Pouvez-vous expliquer votre parcours avant d'en arriver à gérer la brasserie Janine ?
Morane Le Hiress : "J'ai obtenu un doctorat en biologie avant d'occuper une fonction de chercheuse dans un laboratoire de développement médical. En 2018, mon beau-frère m'a offert un atelier de quatre heures pour apprendre le brassage de la bière. Comme beaucoup, ce fut le point de départ de ma passion pour la bière. J'ai ensuite commencé à brasser en amatrice dans ma cuisine avec des casseroles comme tout le monde. L'idée de reconversion professionnelle et de lancer une brasserie est apparue en 2019, juste avant le début de la pandémie du Covid-19."
Quelle est l'histoire derrière la création de la brasserie et boulangerie Janine ?
Morane Le Hiress : "Mon compagnon est boulanger et mon beau-frère se demandait aussi comment allier travail et passion. On se posait pas mal de questions, après nos recherches, sur les liens entre la bière et le pain dans le passé par exemple, ou sur le gaspillage alimentaire (le pain représente 20% de sa totalité en Belgique), sur l'usage de pain à la place du malt dans nos recettes... Nous avons donc décidé de joindre nos forces et de lancer un projet familial en ouvrant notre boulangerie et notre brasserie au sein de la CoHop."
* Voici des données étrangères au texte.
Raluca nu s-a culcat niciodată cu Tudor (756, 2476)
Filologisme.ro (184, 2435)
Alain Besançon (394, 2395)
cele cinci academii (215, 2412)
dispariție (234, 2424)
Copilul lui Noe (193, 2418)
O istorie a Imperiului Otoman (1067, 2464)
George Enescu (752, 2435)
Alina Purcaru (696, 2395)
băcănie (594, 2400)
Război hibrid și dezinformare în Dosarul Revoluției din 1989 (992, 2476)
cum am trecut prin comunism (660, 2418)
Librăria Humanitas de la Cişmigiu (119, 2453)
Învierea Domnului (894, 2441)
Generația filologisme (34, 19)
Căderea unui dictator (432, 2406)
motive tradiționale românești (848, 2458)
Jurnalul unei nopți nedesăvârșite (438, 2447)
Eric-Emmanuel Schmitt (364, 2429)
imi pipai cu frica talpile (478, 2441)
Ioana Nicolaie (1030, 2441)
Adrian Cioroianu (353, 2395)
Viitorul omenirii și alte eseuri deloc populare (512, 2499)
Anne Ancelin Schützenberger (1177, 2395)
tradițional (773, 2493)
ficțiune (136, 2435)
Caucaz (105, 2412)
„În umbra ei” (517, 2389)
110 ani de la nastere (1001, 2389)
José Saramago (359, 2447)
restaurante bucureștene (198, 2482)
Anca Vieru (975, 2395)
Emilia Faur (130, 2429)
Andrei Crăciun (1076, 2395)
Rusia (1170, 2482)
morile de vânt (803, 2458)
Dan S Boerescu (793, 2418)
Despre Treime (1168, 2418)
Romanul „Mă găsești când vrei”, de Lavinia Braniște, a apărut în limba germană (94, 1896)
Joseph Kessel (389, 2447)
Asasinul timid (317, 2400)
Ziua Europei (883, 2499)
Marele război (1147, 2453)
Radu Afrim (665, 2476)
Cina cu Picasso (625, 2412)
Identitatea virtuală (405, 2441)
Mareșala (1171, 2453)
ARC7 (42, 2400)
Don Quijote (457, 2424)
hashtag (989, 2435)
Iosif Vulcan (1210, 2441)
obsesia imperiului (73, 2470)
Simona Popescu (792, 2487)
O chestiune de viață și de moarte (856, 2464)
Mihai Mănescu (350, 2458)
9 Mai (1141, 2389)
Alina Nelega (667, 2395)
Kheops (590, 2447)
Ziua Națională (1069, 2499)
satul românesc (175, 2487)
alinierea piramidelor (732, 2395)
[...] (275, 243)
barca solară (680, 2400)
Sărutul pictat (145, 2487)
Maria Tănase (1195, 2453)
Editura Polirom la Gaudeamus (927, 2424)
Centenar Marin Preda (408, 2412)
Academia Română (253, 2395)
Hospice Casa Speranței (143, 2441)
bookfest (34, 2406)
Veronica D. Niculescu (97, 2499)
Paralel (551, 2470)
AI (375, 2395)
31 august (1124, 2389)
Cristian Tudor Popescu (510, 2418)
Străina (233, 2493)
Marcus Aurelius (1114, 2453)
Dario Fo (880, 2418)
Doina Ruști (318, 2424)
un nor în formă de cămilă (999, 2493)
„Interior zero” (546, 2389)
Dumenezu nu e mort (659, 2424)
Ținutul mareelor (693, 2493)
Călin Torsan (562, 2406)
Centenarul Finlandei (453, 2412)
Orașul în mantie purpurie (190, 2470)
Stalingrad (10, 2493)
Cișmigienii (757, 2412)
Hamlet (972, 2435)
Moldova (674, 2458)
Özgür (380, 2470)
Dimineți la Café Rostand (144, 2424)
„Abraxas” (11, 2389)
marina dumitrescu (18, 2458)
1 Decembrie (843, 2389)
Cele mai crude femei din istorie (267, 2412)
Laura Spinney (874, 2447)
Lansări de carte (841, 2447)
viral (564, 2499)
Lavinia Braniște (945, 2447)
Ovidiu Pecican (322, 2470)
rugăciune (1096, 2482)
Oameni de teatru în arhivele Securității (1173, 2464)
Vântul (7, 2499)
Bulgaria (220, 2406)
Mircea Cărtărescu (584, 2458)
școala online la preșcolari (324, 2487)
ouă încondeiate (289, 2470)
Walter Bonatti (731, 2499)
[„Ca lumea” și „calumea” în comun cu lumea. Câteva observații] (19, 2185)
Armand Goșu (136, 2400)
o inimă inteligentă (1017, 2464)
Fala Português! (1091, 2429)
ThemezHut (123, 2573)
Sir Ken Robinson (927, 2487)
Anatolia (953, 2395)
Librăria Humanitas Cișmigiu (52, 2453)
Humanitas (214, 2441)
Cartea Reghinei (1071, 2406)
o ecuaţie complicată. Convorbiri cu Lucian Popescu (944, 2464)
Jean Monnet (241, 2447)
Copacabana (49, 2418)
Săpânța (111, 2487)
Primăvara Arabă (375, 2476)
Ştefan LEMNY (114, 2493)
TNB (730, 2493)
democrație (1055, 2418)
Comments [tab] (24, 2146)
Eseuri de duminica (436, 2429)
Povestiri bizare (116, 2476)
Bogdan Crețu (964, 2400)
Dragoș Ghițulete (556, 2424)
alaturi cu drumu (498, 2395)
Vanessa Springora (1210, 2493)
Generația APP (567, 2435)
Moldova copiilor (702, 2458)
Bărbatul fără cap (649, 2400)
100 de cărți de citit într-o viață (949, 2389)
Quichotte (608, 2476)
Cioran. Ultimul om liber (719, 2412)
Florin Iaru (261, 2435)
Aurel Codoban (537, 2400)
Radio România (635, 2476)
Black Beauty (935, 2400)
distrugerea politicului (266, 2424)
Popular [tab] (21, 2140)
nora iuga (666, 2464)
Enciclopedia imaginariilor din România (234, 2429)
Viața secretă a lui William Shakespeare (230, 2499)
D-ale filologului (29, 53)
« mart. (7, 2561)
Le projet Janine est d'ailleurs décrit ainsi officiellement : Janine est une boulangerie et une brasserie qui vise à réintroduire dans son cycle de production les résidus de chaque activité : des pains à partir de drêches et de levure de bière et des bières à partir de pains invendus, le tout dans une démarche artisanale et locale. Janine est donc à la fois au four et au moulin : elle casse la croûte le jour et se coule des mousses la nuit, toujours dans un esprit rassembleur. Elle le fait pour l’amour des siens, des femmes et des hommes qu’elle aime, qui l’inspire, à qui elle souhaite donner le plaisir simple d’une bonne bière, et d’un pain à la mie bien moelleuse qui fait du bien au cœur comme à la Terre!
Quelle est votre structure actuelle et votre capacité de production ?
Morane Le Hiress : "Je suis la cheffe brasseuse et je gère l'aspect brasserie de A à Z. Des recettes, à la production, au nettoyage, aux emballages et jusqu'aux ventes et aux livraisons. Les recettes sont issues de mon envie personnelle et de mes essais, en s'articulant autour de trois styles : les IPA, les noires et les acides. Pour le reste de l'entreprise, nous sommes donc trois cofondateurs et administrateurs et nous employons une dizaine d'ouvriers et de vendeurs pour la boulangerie. Nous la production brassicole, nous sommes en pleine pente ascendante vers notre objectif de production à 100% : 40 hectolitres par mois soit 480 par an. Actuellement, nous en sommes environ à 2/3 de cette capacité de production."
Cette question s'inscrit dans la lignée de la journée du 8 mars : avez-vous déjà ressenti des formes de sexisme depuis que vous êtes brasseuse ?
Morane Le Hiress : "Directement, non. Quand les gens réagissent en me rencontrant, pour ceux qui sont étonnés, ça va plutôt dans le bon sens : ils sont d'abord curieux puis contents de voir que le métier s'ouvre enfin. Mais j'ai déjà ressenti des réactions inverses, négatives, avec des personnes qui clairement ne voulaient pas goûter mes bières en se disant qu'une femme ne pouvait pas brasser quelque chose d'intéressant."